Do you think treatment will be without chemotherapy in the future for these patients?
That’s a great question. I think we’re not at the point right now to be thinking about substituting this for initial treatment in anyone, we really are looking at a group of patients who are relapsed or refractory. They’re a group of patients, for instance, who have already had a bone marrow transplant and that hasn’t been successful for them. We can see moving that a little bit earlier in treatment but in terms of starting out with this, that would be a very high bar to get over so I don’t think we’re at the point of thinking about doing that right now.
Will this treatment be possible in solid tumours?
That, of course, is the key question is whether that’s possible. We would like to move out from leukaemia to B-cell type lymphomas, that seems like a very logical step and there are groups that have shown that this is going to probably work. But then the key thing is whether solid tumours can be targeted including the adult cancers and there’s very little experience for that right now, that’s everybody’s hope that that’s possible but we really have to show that that’s possible and there are a number of groups, ours included, who are trying to see if that’s going to work.
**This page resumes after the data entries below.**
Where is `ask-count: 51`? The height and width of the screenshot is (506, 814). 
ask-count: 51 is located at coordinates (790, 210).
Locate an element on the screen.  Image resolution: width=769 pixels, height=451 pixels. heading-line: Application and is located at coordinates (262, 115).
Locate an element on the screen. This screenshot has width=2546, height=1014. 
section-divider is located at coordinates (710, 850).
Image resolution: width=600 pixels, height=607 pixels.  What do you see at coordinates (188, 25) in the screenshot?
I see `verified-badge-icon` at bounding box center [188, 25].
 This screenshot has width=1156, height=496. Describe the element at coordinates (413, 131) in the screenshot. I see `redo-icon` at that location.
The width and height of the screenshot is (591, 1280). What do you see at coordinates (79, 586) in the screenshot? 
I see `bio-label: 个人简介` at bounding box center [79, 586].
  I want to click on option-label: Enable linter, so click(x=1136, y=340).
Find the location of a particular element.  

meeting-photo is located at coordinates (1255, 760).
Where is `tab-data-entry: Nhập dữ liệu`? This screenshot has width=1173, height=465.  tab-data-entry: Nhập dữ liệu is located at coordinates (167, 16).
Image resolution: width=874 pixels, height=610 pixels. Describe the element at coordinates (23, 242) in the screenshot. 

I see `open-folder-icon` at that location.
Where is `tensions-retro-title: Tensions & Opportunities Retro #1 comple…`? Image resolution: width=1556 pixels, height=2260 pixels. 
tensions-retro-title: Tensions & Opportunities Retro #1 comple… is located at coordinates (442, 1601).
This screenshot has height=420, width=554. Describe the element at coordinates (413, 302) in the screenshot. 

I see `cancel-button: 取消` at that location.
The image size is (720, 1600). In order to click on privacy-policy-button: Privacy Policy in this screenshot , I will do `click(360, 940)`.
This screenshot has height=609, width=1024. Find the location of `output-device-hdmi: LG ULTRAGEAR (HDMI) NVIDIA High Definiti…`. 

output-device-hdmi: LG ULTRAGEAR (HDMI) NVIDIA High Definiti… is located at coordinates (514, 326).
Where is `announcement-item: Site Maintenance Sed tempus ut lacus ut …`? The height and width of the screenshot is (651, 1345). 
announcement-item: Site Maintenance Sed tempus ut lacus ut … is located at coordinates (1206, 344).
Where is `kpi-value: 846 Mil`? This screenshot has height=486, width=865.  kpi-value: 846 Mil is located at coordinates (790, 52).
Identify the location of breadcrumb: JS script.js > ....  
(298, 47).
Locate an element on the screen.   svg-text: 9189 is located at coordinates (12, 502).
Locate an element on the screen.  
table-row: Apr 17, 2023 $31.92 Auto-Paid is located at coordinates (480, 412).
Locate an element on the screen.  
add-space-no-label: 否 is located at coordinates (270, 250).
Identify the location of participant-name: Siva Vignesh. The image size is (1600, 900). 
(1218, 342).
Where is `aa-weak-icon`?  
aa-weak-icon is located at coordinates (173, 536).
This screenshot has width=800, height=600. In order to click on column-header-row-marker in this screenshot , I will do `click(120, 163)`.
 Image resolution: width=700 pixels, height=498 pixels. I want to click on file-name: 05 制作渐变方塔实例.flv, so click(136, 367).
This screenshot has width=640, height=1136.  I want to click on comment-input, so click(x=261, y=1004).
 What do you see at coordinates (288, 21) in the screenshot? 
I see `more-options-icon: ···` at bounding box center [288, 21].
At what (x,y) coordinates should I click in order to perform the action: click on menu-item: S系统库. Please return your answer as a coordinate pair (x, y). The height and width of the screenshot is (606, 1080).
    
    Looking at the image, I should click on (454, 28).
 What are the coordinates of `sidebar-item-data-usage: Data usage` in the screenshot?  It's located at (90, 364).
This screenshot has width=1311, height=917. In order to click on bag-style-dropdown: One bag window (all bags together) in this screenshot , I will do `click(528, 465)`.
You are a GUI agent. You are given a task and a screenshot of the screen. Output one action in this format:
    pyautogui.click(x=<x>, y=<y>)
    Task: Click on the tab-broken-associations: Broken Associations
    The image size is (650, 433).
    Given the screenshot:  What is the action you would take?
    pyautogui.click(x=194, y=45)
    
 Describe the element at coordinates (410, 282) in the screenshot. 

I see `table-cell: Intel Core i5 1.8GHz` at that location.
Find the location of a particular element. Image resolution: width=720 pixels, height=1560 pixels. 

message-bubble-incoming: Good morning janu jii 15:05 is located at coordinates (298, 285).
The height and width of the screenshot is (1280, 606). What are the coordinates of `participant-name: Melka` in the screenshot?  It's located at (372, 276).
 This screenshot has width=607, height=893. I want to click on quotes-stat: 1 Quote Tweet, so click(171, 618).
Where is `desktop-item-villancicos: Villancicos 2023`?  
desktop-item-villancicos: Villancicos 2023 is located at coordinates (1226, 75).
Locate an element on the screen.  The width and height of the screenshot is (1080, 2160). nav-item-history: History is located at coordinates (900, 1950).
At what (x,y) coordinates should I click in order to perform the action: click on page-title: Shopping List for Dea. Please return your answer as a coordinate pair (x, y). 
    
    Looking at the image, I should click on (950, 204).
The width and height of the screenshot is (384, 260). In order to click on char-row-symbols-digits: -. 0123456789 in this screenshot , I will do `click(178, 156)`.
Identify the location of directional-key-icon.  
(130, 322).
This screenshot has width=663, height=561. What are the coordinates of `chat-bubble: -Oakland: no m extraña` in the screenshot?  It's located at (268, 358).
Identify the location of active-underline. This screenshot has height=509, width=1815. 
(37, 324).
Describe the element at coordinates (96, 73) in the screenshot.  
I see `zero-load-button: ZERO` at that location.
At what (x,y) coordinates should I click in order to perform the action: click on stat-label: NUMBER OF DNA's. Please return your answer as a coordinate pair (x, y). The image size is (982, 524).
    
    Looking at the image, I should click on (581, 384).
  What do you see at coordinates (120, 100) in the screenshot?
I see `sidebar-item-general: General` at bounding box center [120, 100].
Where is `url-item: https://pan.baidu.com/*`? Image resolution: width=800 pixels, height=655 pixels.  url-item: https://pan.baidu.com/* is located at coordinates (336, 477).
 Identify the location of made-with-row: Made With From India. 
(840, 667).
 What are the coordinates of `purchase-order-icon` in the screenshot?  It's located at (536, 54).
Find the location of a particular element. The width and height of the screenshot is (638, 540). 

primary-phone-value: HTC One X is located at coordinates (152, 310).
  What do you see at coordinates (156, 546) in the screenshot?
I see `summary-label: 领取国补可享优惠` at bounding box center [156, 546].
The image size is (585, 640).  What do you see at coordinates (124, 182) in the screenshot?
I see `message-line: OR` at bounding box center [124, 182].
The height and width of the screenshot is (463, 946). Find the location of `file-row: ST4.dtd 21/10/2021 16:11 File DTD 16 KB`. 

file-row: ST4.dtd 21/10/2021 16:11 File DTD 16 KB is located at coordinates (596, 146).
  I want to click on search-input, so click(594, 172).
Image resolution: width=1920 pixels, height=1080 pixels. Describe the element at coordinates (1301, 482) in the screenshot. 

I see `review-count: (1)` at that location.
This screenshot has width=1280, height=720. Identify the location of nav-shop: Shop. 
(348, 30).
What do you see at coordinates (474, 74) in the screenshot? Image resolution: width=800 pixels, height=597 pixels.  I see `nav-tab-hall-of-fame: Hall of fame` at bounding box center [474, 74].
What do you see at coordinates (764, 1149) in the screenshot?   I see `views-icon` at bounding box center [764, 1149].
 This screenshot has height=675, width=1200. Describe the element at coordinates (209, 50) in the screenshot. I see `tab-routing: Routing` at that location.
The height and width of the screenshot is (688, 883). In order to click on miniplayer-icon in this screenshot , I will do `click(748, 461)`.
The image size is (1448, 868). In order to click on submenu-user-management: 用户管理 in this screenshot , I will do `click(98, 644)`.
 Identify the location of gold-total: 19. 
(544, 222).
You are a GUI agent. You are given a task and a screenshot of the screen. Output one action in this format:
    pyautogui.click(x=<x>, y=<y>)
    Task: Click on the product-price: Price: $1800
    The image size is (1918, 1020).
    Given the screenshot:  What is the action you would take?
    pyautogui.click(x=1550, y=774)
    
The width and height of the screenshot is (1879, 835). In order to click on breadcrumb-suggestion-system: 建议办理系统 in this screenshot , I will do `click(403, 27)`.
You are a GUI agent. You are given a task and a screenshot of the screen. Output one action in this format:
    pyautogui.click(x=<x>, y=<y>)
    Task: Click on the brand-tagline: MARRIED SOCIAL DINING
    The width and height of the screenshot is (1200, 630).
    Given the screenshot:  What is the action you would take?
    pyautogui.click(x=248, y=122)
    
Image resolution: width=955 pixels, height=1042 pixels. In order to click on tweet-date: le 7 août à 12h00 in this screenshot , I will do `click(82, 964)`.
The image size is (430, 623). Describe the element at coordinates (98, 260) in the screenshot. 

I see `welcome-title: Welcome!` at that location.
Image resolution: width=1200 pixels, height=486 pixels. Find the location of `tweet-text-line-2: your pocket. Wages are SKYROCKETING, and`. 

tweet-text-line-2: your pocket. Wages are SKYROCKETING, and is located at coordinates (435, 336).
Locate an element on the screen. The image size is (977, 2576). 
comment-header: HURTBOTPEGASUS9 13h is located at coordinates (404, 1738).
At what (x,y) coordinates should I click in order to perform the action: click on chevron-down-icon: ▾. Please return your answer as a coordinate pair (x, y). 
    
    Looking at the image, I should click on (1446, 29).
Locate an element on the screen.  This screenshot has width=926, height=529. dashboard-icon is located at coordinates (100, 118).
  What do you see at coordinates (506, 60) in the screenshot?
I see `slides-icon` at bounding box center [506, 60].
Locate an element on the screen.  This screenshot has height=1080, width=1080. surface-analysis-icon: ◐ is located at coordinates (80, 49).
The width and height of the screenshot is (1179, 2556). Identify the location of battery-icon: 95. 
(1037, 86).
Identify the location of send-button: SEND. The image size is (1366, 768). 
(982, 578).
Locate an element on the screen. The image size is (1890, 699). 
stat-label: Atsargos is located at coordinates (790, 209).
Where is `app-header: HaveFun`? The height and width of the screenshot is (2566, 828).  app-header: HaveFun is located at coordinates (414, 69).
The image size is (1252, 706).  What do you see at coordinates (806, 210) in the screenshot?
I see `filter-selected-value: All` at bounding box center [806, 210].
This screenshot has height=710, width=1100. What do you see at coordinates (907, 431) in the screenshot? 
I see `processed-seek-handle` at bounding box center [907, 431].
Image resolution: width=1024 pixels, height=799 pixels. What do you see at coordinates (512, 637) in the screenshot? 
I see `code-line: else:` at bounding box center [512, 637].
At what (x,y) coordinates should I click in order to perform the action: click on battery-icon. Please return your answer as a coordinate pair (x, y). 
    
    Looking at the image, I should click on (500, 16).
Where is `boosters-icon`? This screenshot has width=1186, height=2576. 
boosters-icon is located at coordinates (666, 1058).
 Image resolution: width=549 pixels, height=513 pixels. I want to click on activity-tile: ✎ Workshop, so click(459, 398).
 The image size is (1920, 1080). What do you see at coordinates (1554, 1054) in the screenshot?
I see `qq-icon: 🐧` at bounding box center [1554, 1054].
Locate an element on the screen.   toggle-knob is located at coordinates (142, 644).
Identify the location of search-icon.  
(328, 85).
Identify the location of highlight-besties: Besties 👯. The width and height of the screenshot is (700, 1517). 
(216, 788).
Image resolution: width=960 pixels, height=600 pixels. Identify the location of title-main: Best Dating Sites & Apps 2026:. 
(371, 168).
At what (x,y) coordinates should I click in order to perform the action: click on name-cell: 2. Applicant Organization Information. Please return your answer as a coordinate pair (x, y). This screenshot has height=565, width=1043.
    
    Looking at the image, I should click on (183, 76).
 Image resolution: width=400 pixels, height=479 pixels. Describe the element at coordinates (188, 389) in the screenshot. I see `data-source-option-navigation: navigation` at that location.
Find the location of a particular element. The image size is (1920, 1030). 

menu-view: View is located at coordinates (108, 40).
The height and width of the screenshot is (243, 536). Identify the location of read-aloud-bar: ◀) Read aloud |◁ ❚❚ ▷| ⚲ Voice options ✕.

Pancreatic cancer is one of the potential targeted areas and so we’re just beginning to try this. The issue in solid tumours is that you can target the tumour - as long as you have an antibody that recognises the tumour you’ll be able to target the tumour but you can’t have that target overlap with a vital normal cell because the T-cells aren’t going to be able to tell the difference. So that’s a key thing with solid tumours that we’re going to have to work out in terms of safety.
How will this be done?
You need to find tumour antigens so, as an example, this isn’t work that I do but mesothelin is a potential antigen that can be used in this situation and may be tolerated. On the other hand, there have been toxicity concerns in other trials with HER2 as a potential antigen and that needs to be engineered a little differently. So it’s definitely a higher bar to get over to treat solid cancers that are not in the B-cell area but everybody is very interested in whether that might not be possible.